Storie sottese, provocazioni, interrogazioni, messa in scena dei processi nel loro farsi in tutta la loro fragilità e energia, attraverso lavori in cui il finito e il non- finito si mescolano e in cui le loro opere danno vita a sensibili racconti formali.
Lo spettatore è invitato a scoprire otto habitat, otto ambienti a cui ogni artista ha dato un titolo; stanze come bozzoli, in cui ognuna di loro ha proposto il proprio mondo, il lavoro nello studio e in cui appare chiaramente come la materia, nei suoi processi di trasformazione, sia qualcosa di “organico” e vitale. Si presentano in modo confidente, che non allontana e intimorisce il visitatore, ma che favorisce la sua possibilità di avventurarsi nel gioco della scoperta.
La mostra coinvolge e interroga i sensi: la vista e il tatto in particolare, perché la nostra esperienza passa attraverso il corpo che crea sinestesie con ciò che lo circonda. È un corpo-mondo; per questa ragione in apertura della mostra “l’albero del corpo” percepito e raccontato da Claudia Losi e il velario su un “paesaggio-corpo”, messo in scena da Elena El Asmar, divengono felice prologo alle otto stanze.
L’esposizione si propone come percorso giocoso, intrigante, interrogante che cattura lo spettatore come una tessitura di ragno, emotiva e mentale; al termine del viaggio forse si schiuderanno nuove finestre sul modo di percepire e leggere la nostra comune “vita materiale”.

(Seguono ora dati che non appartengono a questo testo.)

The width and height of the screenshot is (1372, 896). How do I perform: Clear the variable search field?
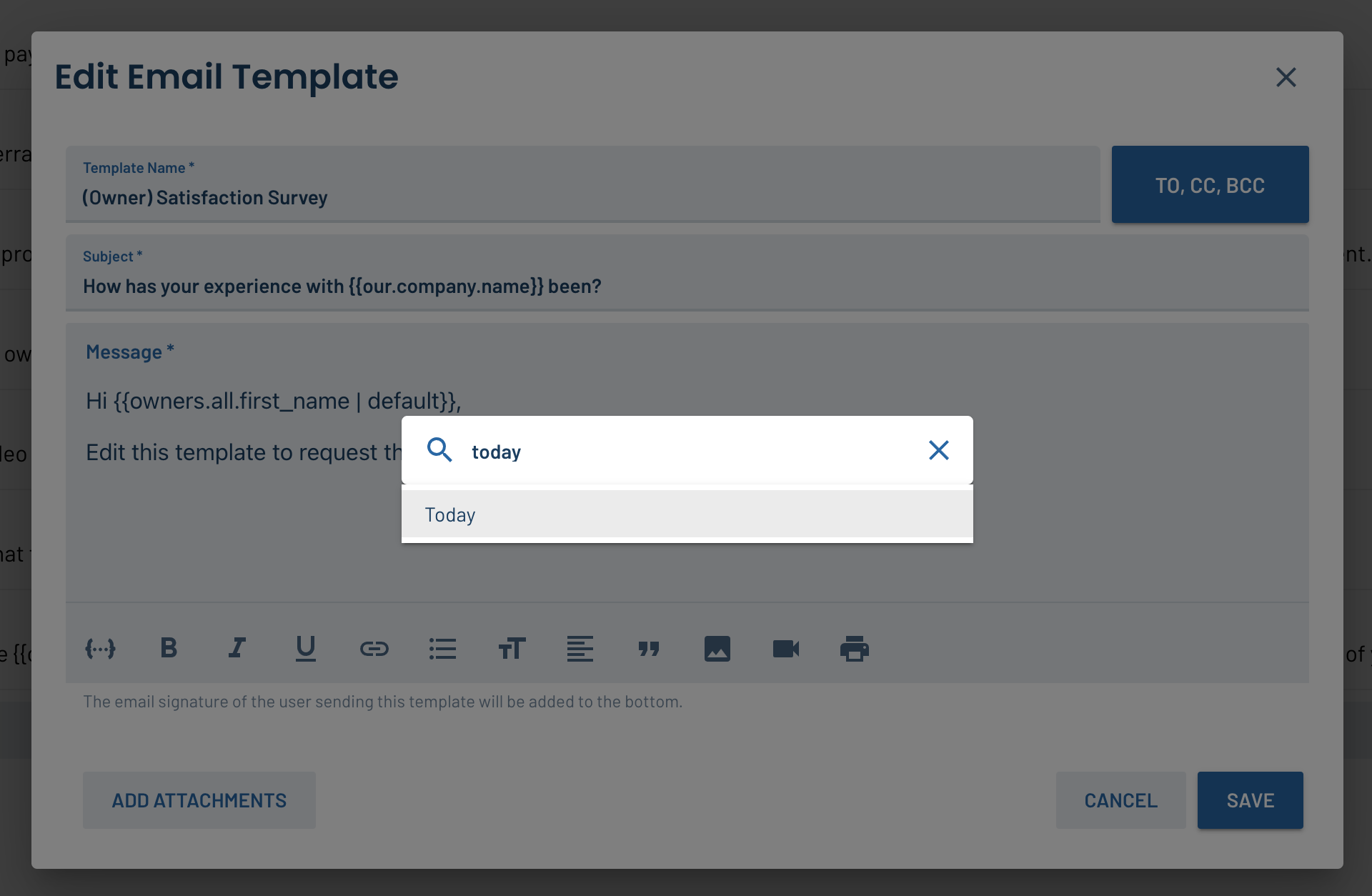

Il progetto si accompagna a un volume – l’ultima opera collettiva della mostra – edito da Gli Ori, in cui trovano spazio diari di lavoro, appunti e disegni che gettano luce sui percorsi creativi delle artiste invitate, oltre a presentare le opere esposte a Palazzo da Mosto nell’allestimento site-specific.
Per la natura dei lavori presentati, il progetto offre interessanti connessioni con l’antologica, dal titolo L’arte in gioco. Materia e spirito 1943-1985, che Palazzo Magnani di Reggio Emilia dedica, dal 17 novembre 2018 al 3 marzo 2019, a Jean Dubuffet, che illustra la sua figura di genio universale e multiforme, esplorando i numerosi cicli creativi, le vaste ricerche, le sperimentazioni tecniche inedite e originali. Dubuffet, infatti, è stato un artista che, con il suo rigore vitalissimo e intriso d’ironia, ha saputo estendere i limiti convenzionali dell’arte in maniera autonoma, originale e ancora feconda oggi, con una grande capacità di rompere i confini tra cultura alta e bassa decontestualizzando, impiegando e rinnovando la vita di oggetti e materiali connessi alla vita di ogni giorno.
L’evento si inserisce tra le azioni culturali che la Fondazione ha strutturato con il proprio Comitato Scientifico nell’ambito del progetto ampio e organico di messa a sistema, insieme al Comune di Reggio Emilia e a Fondazione Manodori, dei diversi luoghi espositivi della città, da Palazzo Magnani a Palazzo da Mosto ai Chiostri di San Pietro.